TASK REQUIREMENTS:
Report each line of the material below that contains the string "checkbox", copying every such line in full. Case counts, so match capitalization.

MATERIAL FOR THIS TASK:
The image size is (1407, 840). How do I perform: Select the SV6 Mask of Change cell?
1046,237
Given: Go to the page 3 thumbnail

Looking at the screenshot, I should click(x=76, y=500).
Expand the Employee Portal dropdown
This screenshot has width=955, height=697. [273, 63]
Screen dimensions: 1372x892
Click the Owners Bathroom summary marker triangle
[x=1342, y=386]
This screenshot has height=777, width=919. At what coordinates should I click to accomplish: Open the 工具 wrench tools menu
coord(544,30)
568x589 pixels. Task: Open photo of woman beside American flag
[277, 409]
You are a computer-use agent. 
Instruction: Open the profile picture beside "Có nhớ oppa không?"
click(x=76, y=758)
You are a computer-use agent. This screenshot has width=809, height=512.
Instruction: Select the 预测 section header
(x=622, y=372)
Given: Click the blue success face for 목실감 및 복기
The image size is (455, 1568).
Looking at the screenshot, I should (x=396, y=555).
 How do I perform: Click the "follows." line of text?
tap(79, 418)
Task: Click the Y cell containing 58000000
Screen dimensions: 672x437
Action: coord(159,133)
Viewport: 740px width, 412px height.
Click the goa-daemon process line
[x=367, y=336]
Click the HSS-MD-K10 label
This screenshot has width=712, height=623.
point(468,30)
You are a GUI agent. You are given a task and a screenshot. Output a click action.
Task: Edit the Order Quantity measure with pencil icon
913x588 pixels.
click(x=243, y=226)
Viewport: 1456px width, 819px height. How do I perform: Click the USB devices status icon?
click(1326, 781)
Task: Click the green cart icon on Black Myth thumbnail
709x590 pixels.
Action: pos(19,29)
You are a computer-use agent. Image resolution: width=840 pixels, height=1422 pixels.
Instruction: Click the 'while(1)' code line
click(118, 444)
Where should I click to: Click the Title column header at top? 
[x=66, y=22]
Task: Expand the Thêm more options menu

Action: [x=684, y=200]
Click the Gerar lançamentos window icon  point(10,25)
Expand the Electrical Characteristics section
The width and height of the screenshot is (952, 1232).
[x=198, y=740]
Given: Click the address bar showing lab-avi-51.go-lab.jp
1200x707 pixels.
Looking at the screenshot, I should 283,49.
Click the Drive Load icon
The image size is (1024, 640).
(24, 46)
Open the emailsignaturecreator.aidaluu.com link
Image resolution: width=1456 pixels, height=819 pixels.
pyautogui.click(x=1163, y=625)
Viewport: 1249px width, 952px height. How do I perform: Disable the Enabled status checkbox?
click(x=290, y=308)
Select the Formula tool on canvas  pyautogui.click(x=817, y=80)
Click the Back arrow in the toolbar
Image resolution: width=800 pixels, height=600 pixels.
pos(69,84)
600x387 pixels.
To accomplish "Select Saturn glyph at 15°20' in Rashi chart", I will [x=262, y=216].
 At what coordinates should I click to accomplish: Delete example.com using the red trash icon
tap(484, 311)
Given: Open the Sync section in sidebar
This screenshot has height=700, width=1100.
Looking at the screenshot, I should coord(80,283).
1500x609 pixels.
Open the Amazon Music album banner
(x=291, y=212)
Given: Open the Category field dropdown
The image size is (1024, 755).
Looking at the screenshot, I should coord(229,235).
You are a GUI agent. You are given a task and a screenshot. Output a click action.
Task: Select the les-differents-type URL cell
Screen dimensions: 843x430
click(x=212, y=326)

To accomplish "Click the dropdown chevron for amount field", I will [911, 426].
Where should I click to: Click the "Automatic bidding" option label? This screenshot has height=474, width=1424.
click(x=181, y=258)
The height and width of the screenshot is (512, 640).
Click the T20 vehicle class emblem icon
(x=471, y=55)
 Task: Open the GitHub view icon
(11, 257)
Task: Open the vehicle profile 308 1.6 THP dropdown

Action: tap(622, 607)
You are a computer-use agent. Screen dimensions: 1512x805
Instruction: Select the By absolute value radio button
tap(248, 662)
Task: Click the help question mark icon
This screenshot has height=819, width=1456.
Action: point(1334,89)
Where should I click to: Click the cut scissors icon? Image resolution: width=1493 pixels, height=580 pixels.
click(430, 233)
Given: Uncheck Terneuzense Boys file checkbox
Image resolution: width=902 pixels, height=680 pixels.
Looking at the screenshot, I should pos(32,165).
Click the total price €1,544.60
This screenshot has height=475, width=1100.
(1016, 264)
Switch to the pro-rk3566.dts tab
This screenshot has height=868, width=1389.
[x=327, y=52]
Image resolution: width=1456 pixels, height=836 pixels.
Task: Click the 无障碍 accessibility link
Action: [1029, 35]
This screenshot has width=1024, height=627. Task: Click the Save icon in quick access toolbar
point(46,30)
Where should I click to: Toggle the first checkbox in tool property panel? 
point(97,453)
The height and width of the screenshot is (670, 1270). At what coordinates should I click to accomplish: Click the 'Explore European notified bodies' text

FINISHED TASK:
Viewport: 1249px width, 952px height. How do I perform: Disable the Enabled status checkbox?
Given: Uncheck Terneuzense Boys file checkbox
Where should I click to: Toggle the first checkbox in tool property panel? 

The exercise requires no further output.